• _Texto seleccionado_
# Esquemas y manuales de amplificadores de RF



## eb7ctx (Sep 14, 2008)

Hola os dejo el enlace de la pagina de RM Italy, con cantidad de esquemas e información

http://www.rmitaly.com/Download/Download_M.asp


Un cordial saludo (73, 51)


----------



## lw2dtn (Sep 27, 2008)

hola, me da error el link que pusiste.
estare haciendo algo mal?
este es el error:
Internal Server Error
The server encountered an internal error or misconfiguration and was unable to complete your request.
Please contact the server administrator to informaciónrm of the time the error occurred and of anything you might have done that may have caused the error.

More informaciónrmation about this error may be available in the server error log.
gracias


----------



## xtrem2010 (Feb 10, 2009)

si funciona   .................. !   

http://www.rmitaly.com/Download/Download_M.asp


----------



## eb7ctx (Feb 11, 2009)

xtrem2010 dijo:
			
		

> si funciona   .................. !

• _Tareas a realizar_
A – Resume en dos oraciones el hilo sobre esquemas de amplificadores de RF.
B – Indica si cada afirmación concuerda con el hilo sobre esquemas de amplificadores de RF y cita las palabras que lo deciden: (i) el enlace compartido lleva a la página de RM Italy; (ii) lw2dtn pudo abrir el enlace sin problemas; (iii) xtrem2010 afirma que el enlace no funciona.

• _Sección de datos_
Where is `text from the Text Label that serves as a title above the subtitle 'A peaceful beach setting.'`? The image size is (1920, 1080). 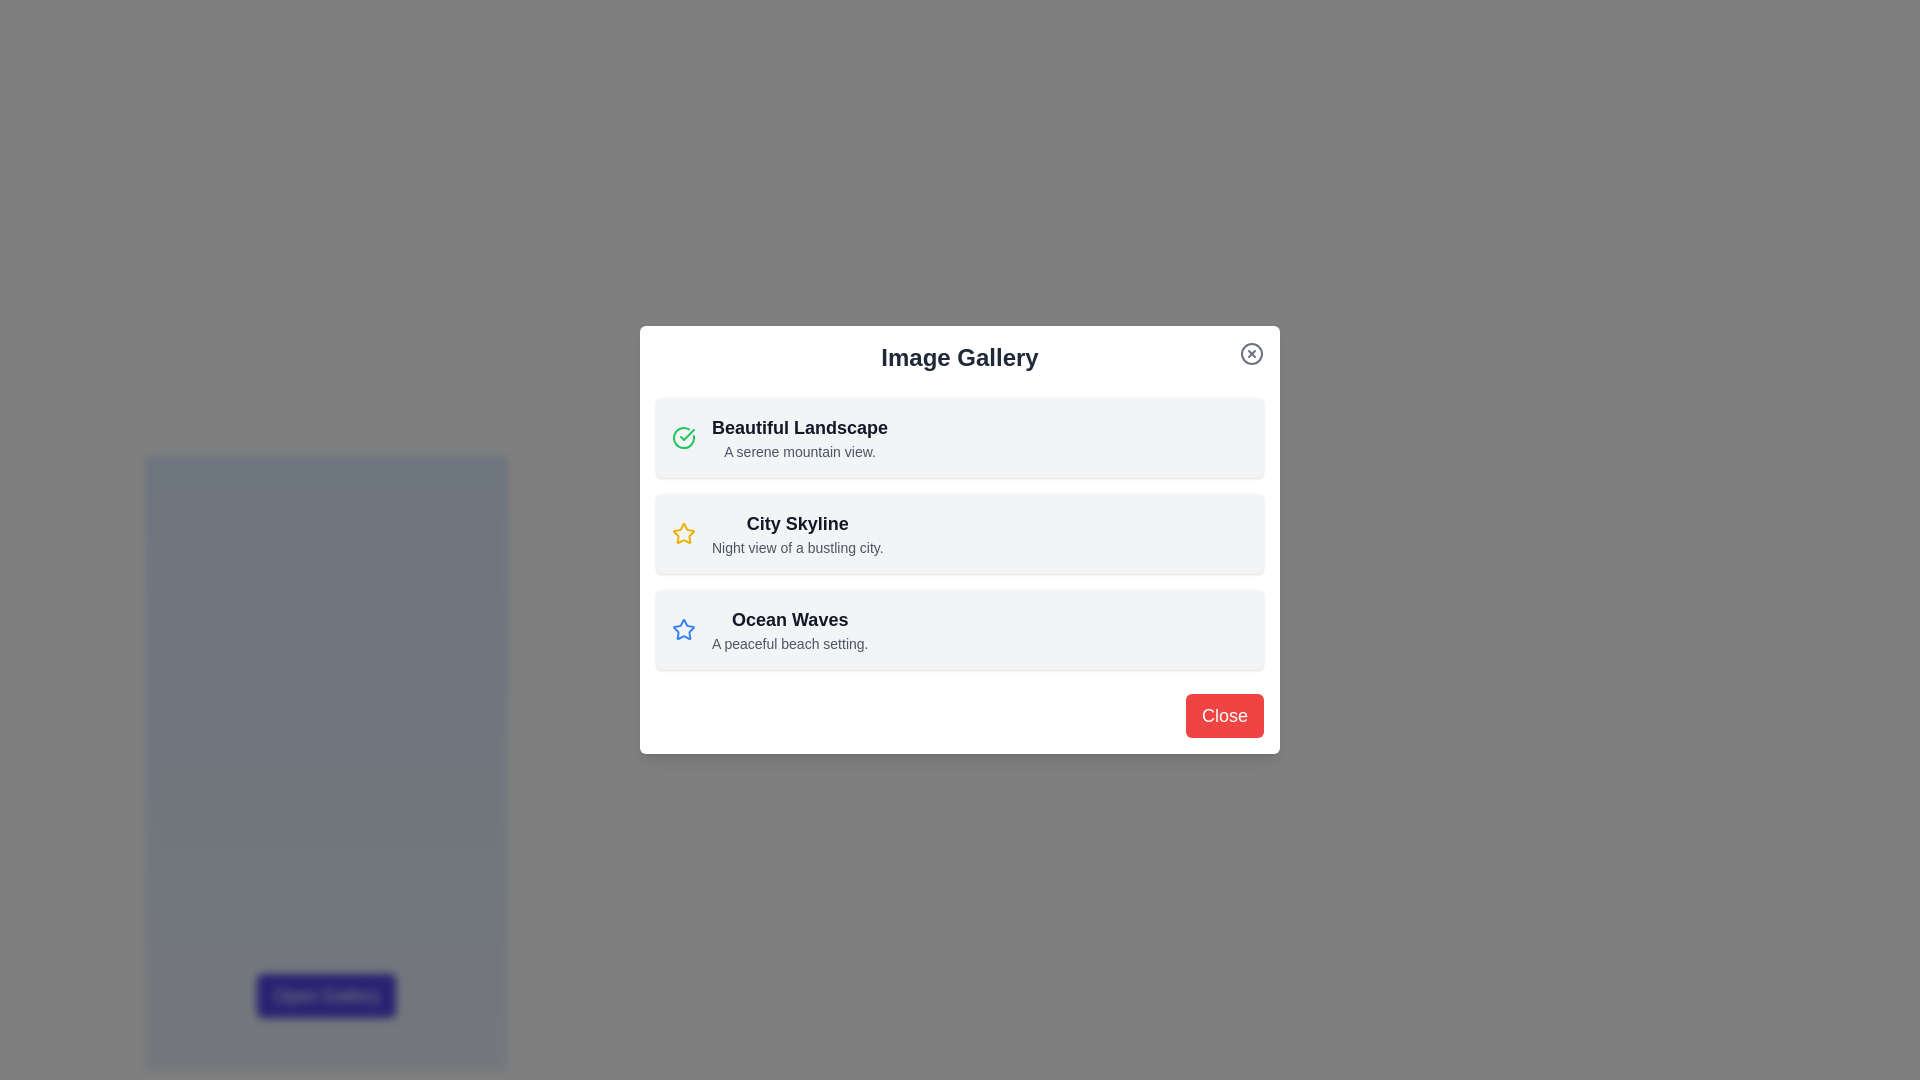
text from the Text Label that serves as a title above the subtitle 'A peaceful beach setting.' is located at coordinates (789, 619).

* * *

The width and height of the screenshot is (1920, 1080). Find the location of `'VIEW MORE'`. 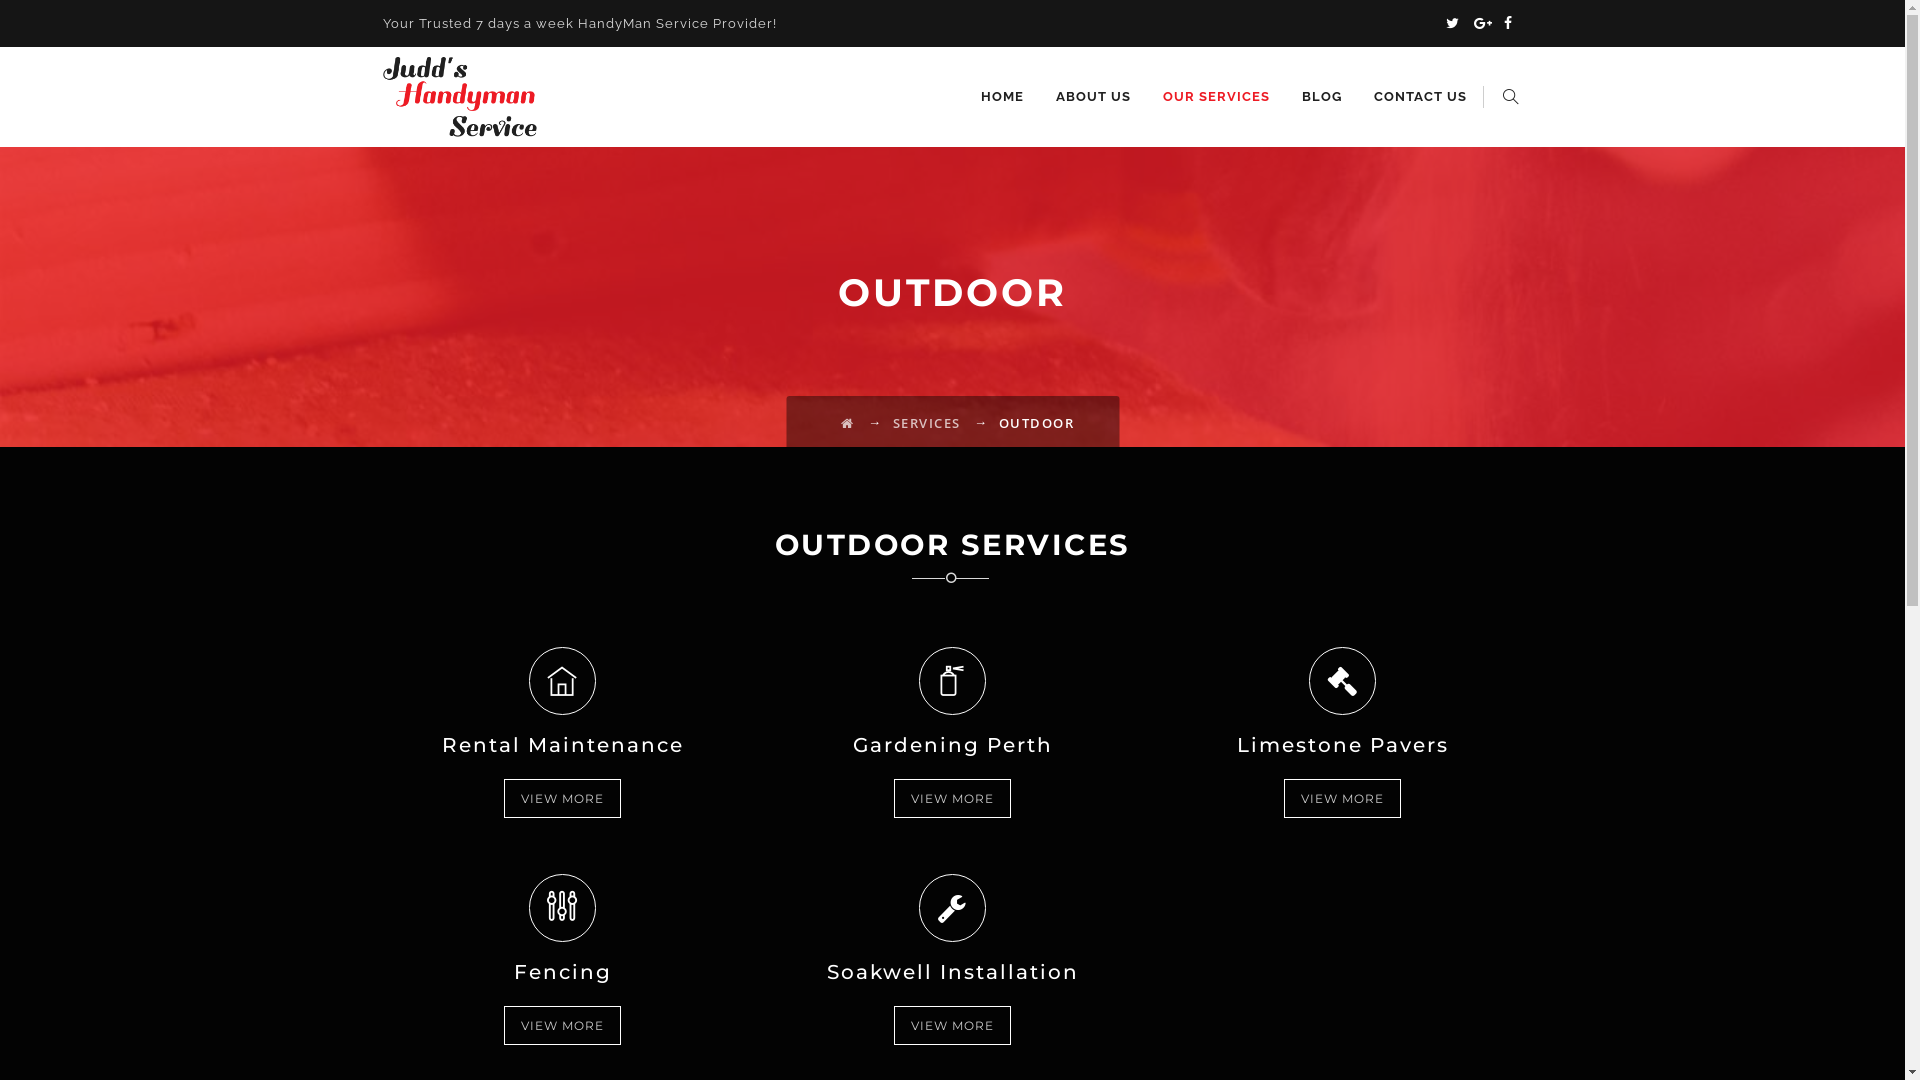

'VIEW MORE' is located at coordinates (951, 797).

...

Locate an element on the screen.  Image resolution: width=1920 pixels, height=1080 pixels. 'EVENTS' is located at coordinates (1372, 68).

• _Respuestas esperadas_
A – El usuario eb7ctx comparte el enlace a la página de RM Italy, que ofrece muchos esquemas e información. El usuario lw2dtn responde que el enlace le da un error interno del servidor, y más tarde xtrem2010 asegura que sí funciona y vuelve a publicarlo.

B –
(i) Sí: "os dejo el enlace de la pagina de RM Italy".
(ii) No: "me da error el link que pusiste".
(iii) No: "si funciona".